BAB 20

601 69 17
                                    

Jika setiap omongan bisa dipercaya
Lalu untuk apa materai diciptakan?
.
.
.


Setelah kepergian dokter, yang mengatakan bahwa Jihan baik-baik saja membuat Farel tenang. Jantungnya kembali berdetak dengan beraturan. Melihat wajah sayu Jihan yang tidak berdaya.

Membuat air mata Farel jatuh tiba-tiba, entah masalah apa yang sedang sahabatnya itu lewati.

Sampai-sampai hendak merenggut nyawa.

"Mulai sekarang, aku bakalan lindungi kamu. Engga peduli apapun masalah yang kamu hadapi, aku bakalan siap berdiri paling depan, Jihan." Menangis, lelaki berwajah tampan itu meluapkan segala kesedihannya. Memegang erat tangan pucat Jihan, dan mengusap dengan sayang kepala gadis itu.

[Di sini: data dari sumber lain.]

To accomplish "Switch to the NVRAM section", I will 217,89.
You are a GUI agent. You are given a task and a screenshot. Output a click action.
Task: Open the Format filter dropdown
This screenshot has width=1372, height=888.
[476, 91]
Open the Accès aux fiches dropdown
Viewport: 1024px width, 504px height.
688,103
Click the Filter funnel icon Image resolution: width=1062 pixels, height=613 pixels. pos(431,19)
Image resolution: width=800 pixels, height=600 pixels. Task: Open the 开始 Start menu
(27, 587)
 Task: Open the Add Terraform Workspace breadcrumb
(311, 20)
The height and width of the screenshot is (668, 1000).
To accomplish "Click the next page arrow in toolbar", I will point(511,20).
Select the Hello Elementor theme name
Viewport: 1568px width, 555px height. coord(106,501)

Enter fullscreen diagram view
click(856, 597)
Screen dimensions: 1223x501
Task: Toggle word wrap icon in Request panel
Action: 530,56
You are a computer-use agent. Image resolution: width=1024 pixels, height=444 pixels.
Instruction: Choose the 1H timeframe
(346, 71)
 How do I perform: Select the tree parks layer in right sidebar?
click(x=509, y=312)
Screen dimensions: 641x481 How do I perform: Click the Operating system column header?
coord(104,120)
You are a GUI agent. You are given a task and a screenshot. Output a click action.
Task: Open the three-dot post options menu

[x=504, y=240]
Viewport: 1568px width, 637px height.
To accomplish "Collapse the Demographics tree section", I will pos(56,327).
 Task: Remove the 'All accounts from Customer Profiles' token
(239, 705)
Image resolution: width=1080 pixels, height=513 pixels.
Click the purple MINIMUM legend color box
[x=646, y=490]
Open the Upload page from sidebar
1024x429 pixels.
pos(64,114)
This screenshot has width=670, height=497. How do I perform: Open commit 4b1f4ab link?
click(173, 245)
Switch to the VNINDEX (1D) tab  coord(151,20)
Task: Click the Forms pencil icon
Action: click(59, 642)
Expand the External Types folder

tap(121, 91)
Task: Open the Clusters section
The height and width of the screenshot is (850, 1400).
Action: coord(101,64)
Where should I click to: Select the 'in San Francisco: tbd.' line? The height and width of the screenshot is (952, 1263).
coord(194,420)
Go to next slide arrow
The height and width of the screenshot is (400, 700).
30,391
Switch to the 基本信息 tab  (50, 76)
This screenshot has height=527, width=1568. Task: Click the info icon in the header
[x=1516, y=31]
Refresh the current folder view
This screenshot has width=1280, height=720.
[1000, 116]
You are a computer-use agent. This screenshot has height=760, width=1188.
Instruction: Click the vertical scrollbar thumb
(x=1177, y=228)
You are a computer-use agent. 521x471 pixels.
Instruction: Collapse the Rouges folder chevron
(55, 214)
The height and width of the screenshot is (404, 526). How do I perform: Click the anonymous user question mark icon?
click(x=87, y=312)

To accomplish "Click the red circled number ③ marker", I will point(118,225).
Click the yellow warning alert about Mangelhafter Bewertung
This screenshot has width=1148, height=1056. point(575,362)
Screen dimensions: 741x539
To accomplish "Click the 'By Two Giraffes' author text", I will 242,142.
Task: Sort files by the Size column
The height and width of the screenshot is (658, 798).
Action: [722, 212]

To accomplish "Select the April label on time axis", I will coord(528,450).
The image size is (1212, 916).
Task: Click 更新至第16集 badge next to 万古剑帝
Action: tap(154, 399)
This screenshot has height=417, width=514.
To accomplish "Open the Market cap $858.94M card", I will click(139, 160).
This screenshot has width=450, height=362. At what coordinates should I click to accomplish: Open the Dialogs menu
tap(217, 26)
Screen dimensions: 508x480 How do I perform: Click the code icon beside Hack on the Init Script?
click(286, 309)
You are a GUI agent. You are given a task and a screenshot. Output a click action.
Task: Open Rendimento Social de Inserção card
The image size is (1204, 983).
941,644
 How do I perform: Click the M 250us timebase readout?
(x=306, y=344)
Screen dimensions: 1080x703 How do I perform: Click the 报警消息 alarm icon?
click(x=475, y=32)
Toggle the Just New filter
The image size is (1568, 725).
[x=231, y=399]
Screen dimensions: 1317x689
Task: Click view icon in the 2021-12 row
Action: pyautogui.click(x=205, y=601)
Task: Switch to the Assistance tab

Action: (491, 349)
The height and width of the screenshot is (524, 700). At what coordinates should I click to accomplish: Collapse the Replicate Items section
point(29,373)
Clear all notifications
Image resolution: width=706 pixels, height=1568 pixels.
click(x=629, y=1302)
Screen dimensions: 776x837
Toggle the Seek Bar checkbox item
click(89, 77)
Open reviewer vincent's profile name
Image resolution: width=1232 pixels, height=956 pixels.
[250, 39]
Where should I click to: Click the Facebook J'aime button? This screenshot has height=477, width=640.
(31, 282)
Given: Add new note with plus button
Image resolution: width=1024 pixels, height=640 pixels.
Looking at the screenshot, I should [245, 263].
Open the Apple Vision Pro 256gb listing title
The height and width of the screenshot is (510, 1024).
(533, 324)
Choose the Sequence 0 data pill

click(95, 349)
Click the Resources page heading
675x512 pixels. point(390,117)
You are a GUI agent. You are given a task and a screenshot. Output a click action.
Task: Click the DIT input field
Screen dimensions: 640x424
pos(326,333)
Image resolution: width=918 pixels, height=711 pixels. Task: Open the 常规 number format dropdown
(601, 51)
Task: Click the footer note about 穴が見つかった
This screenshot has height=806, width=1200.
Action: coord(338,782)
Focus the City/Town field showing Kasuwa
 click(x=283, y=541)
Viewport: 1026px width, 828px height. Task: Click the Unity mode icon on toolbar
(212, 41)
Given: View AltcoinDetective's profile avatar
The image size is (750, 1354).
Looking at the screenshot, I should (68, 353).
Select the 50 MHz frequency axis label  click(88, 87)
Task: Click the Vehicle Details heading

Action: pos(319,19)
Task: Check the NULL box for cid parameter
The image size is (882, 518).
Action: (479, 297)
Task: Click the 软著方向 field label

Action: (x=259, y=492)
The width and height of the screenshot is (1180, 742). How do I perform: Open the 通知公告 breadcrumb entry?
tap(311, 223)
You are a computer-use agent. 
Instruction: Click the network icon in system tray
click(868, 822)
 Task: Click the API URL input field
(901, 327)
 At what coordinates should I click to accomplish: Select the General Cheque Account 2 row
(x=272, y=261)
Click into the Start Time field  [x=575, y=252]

"I love you, Han. Maaf, aku engga bisa bilang saat kamu sadar. Karena aku terlalu pengecut untuk itu."

"Aku terlalu takut denger kata penolakan dari kamu, dan sekarang aku percaya Han."

"Bahwa, engga ada kata persahabatan tanpa melibatkan hati diantara lelaki dan wanita."

...

"Mau bagaimana pun, aku engga bisa ngelupain Farel."

"Walaupun Abian selalu ada disamping aku, engga tau kenapa Farel selalu bisa berada dipikiran dan otakku."

Kalimat yang tidak terlalu panjang, namun dapat membuat sesuatu disana retak tanpa sisa.

Apa yang Abian pikirkan? Melepas selang infus dan oksigen gadis yang ia cintai?

Ya, Abian sudah gila seperti nya.

"Jihan sialan, sialan!" Hingga sosok Andini yang tiba-tiba muncul entah dari mana membuatnya terkejut.

"Apa cuma kata-kata itu yang bisa keluar dari mulut Lo hah?!"

Abian menatap Andini malas, sedangkan wajah gadis itu sudah memerah memendam emosi. Harus Andini akui saat ini dirinya tak terkendali, hanya karena sikap Abian yang tidak hati-hati membuat Farel salah paham dan membencinya.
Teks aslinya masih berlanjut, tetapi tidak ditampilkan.